_MATERIAL SHOWN_:
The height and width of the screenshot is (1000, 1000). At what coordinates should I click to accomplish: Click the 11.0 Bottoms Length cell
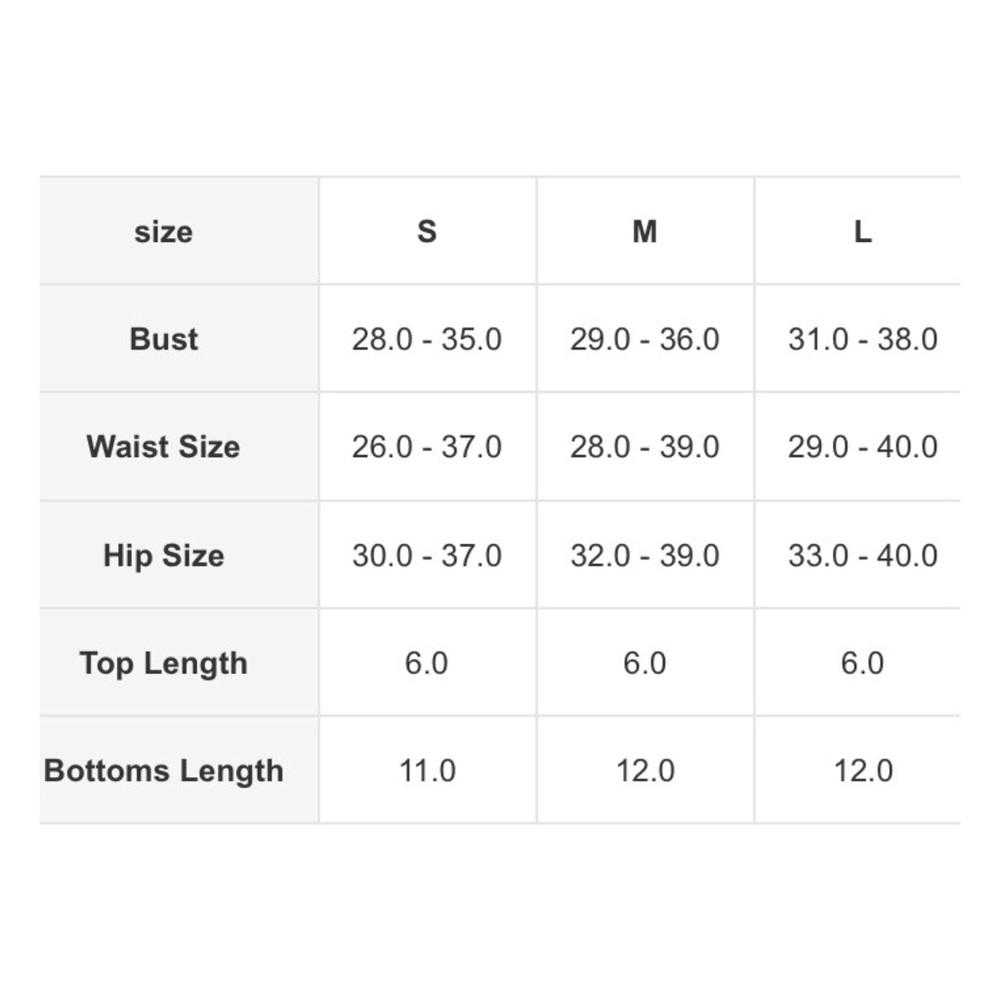427,771
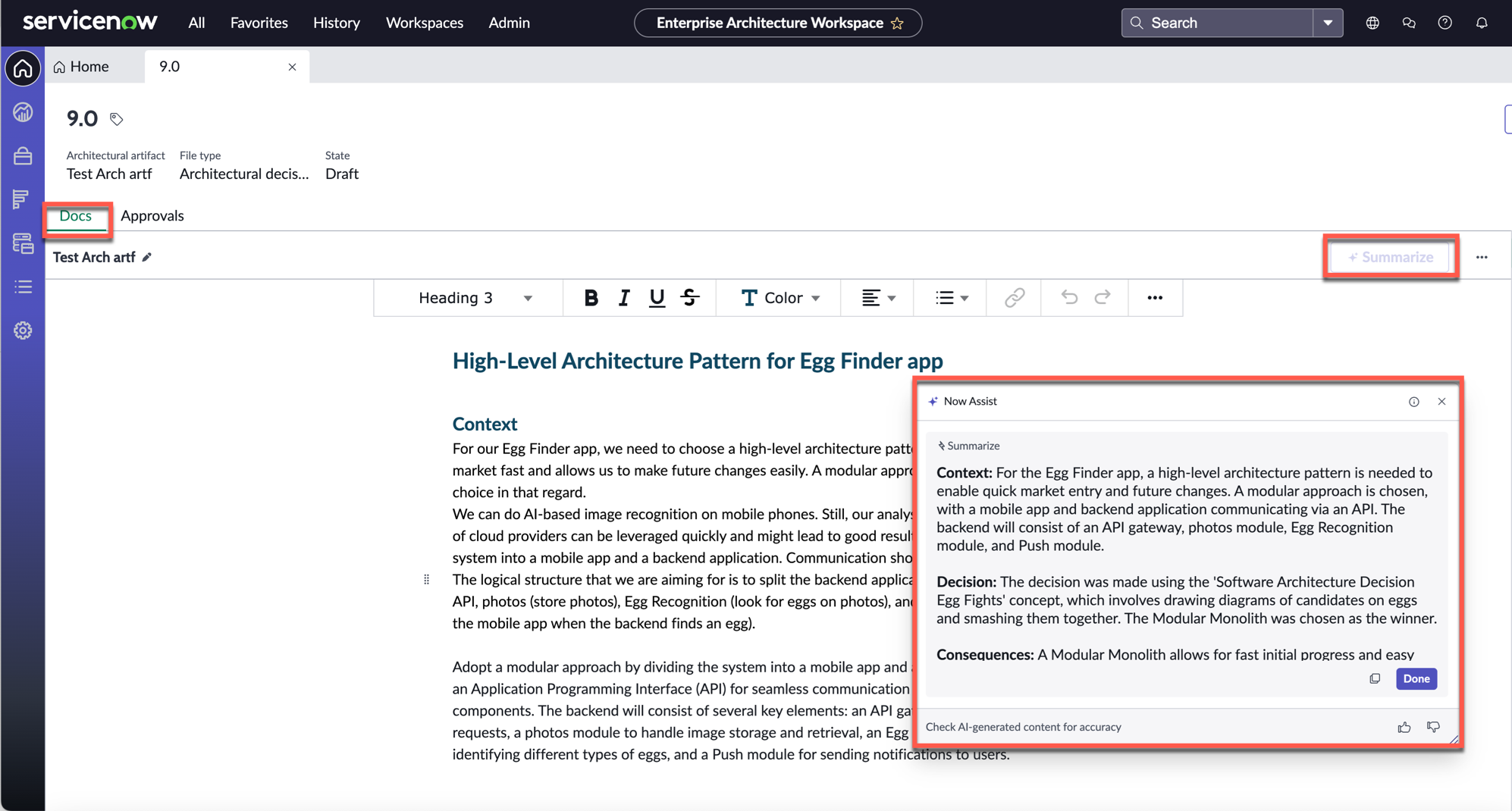Open the text Color picker

[x=780, y=298]
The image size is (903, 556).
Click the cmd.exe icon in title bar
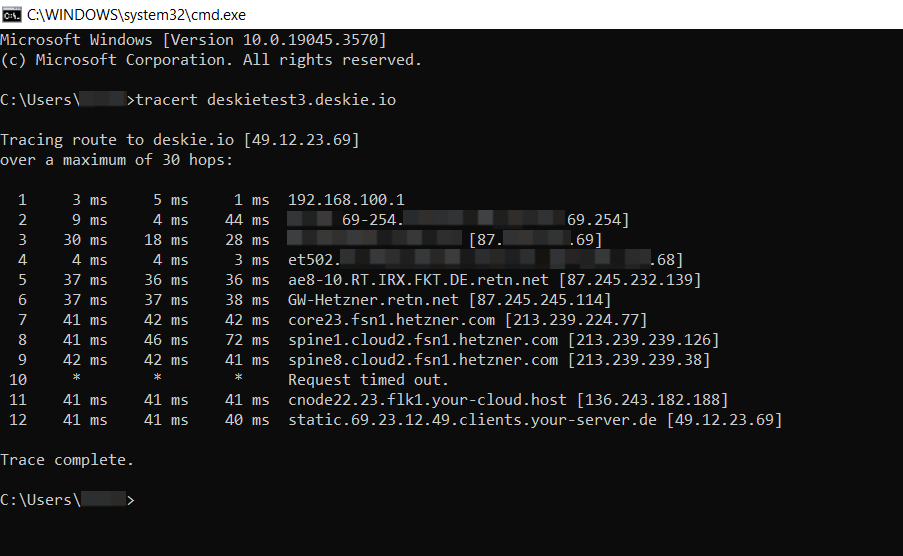[11, 14]
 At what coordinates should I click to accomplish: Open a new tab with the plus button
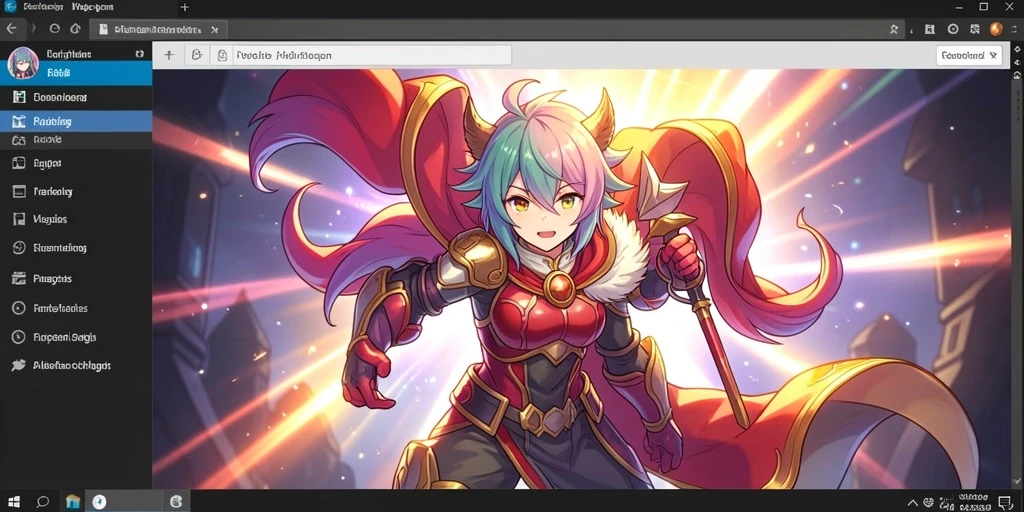[x=185, y=7]
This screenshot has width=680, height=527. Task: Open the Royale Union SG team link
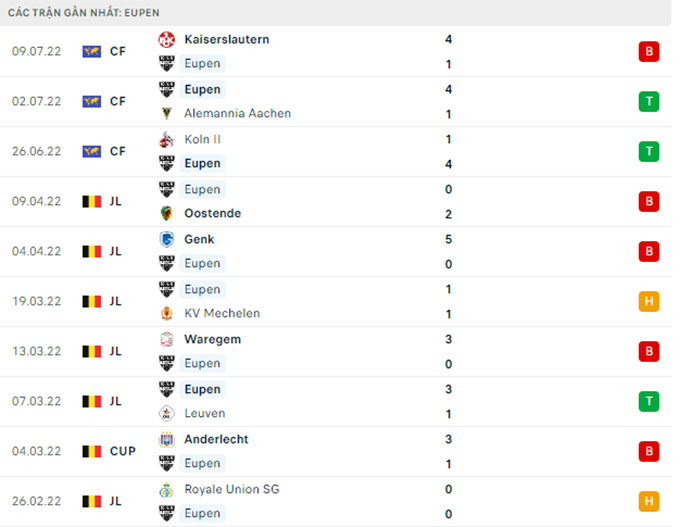click(x=232, y=489)
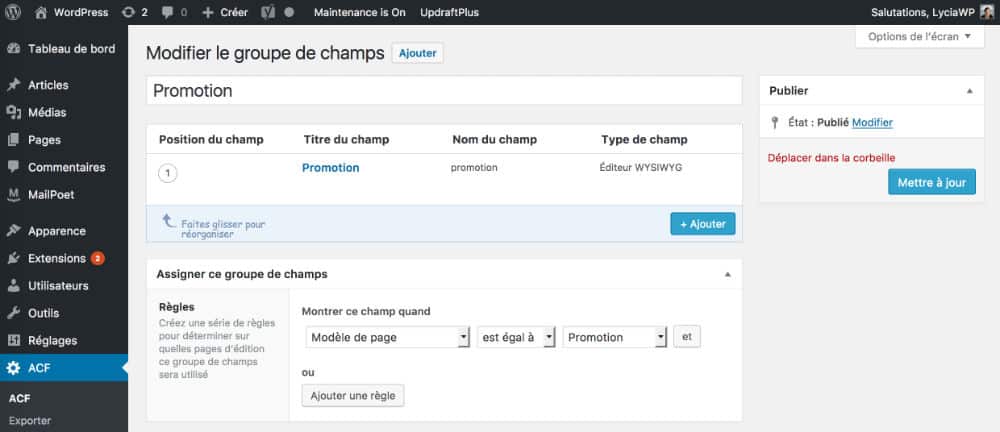Collapse the Publier box

[x=968, y=91]
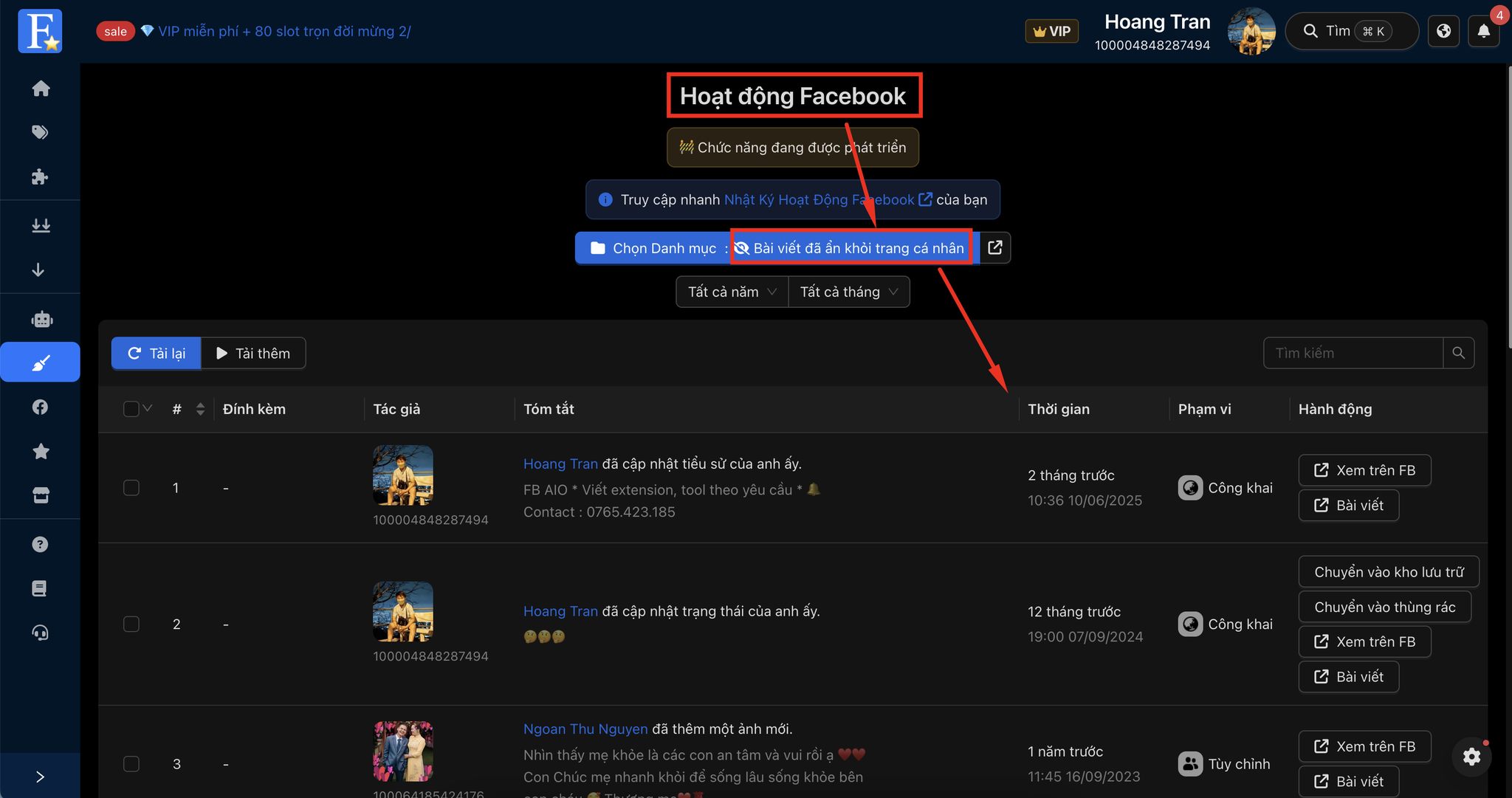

_YOUR ASSIGNMENT_:
Only the lines from the line with "The image size is (903, 556)." through the final line of the material belong in the answer, copied exactly and without pictures.

_REPLY_:
The image size is (903, 556).
Click the cmd.exe icon in title bar
[11, 14]
 At what coordinates should I click to accomplish: Open a new tab with the plus button
[x=185, y=7]
This screenshot has width=680, height=527. Task: Open the Royale Union SG team link
click(x=232, y=489)
Collapse the Publier box

[x=968, y=91]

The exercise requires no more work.